Task goal »
Please work out how many of the lines below include "computer". Only the number should be given.
*** Extracted material ***
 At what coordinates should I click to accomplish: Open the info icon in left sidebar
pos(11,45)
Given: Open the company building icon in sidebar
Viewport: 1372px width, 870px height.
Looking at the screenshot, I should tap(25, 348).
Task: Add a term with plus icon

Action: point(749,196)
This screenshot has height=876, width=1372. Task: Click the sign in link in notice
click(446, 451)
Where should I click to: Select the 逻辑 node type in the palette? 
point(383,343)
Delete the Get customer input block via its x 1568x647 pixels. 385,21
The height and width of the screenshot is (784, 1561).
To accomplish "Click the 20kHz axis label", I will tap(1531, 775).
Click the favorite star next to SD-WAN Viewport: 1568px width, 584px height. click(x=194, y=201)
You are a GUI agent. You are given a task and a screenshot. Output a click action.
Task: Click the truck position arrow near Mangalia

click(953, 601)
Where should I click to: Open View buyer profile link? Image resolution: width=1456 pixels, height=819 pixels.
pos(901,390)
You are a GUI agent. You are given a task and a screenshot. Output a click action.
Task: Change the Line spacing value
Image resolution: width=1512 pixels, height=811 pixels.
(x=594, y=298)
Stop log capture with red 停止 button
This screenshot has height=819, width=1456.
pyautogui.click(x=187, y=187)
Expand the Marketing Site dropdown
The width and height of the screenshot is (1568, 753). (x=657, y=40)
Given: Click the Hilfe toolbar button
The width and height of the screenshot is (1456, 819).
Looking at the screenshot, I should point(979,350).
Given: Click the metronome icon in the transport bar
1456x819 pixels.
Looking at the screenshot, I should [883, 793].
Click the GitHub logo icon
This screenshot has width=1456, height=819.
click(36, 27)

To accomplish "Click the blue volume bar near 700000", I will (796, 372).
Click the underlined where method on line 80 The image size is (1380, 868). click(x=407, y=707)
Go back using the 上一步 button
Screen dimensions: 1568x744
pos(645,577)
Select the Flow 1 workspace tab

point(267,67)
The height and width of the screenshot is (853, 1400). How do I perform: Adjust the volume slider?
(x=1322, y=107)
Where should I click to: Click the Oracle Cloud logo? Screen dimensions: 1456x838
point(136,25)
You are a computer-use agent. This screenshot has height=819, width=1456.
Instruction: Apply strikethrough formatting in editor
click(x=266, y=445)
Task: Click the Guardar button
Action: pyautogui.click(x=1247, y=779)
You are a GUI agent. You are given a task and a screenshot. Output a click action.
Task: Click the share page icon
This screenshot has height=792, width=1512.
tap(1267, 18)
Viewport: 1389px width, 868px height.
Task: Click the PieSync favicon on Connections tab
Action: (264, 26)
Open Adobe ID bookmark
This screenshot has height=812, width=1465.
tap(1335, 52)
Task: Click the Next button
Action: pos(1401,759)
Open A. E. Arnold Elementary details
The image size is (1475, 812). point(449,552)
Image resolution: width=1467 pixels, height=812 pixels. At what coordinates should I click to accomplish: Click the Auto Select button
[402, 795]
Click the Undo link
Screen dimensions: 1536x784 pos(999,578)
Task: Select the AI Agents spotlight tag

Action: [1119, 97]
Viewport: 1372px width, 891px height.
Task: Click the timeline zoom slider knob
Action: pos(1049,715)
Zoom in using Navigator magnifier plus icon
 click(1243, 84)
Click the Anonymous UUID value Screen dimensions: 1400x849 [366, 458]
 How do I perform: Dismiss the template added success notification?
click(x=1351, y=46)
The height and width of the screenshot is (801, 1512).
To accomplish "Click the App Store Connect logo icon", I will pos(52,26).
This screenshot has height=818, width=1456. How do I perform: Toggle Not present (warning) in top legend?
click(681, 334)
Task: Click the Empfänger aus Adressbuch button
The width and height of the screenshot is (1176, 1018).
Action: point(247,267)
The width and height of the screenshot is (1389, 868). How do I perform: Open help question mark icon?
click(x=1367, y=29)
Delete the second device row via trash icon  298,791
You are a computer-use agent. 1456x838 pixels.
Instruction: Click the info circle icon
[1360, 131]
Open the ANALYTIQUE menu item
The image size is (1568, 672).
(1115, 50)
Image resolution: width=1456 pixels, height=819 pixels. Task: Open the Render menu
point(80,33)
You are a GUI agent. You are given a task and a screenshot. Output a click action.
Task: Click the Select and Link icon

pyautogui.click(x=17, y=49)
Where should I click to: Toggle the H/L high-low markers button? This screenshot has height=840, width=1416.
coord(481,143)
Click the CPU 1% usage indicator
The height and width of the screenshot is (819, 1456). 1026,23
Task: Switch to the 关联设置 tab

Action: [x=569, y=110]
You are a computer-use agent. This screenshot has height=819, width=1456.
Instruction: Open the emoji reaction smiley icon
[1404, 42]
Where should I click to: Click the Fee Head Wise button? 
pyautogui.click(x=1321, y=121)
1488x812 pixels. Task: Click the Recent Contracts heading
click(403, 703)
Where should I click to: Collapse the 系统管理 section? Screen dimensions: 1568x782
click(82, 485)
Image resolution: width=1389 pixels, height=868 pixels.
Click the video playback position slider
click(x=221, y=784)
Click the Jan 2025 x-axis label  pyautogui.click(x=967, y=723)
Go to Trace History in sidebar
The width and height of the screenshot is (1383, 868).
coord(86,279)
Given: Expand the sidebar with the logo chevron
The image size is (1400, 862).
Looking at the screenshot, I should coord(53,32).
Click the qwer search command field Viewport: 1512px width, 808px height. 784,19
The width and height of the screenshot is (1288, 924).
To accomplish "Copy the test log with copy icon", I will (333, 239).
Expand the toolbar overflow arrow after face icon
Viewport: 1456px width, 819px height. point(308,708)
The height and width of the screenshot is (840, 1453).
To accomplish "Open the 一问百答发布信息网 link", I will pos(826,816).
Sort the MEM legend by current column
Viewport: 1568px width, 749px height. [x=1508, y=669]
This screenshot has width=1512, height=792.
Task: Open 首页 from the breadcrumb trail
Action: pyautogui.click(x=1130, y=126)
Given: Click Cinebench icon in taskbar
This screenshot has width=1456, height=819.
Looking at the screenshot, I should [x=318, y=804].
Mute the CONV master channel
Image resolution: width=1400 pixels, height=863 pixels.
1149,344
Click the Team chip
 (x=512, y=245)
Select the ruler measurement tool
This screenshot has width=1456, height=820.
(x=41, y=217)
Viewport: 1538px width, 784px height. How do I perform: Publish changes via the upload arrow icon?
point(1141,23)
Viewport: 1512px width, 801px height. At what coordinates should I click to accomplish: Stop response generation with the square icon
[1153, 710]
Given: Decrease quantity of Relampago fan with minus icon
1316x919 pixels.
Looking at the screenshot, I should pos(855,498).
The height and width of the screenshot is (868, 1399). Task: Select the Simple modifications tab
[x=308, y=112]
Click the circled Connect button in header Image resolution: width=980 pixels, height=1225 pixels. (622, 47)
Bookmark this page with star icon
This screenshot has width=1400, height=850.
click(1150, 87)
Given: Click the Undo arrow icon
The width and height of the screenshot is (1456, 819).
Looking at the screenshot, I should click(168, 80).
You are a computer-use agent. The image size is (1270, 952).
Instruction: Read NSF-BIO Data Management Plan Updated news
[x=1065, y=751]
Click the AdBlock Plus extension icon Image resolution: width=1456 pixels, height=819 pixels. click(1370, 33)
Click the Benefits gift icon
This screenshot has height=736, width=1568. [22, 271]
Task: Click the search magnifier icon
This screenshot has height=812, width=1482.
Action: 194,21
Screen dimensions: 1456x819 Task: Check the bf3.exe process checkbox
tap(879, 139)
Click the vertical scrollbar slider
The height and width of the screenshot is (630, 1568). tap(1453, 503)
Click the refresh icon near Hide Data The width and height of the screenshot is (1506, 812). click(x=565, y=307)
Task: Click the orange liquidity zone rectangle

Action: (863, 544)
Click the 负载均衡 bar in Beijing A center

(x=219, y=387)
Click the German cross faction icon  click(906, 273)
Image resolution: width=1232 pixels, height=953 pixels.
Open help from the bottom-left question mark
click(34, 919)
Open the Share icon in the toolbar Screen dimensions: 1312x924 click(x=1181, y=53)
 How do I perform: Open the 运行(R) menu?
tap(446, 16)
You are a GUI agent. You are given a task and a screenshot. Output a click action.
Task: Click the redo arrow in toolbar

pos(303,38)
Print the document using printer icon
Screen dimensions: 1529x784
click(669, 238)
*** End of Extracted material ***
Written solution »
4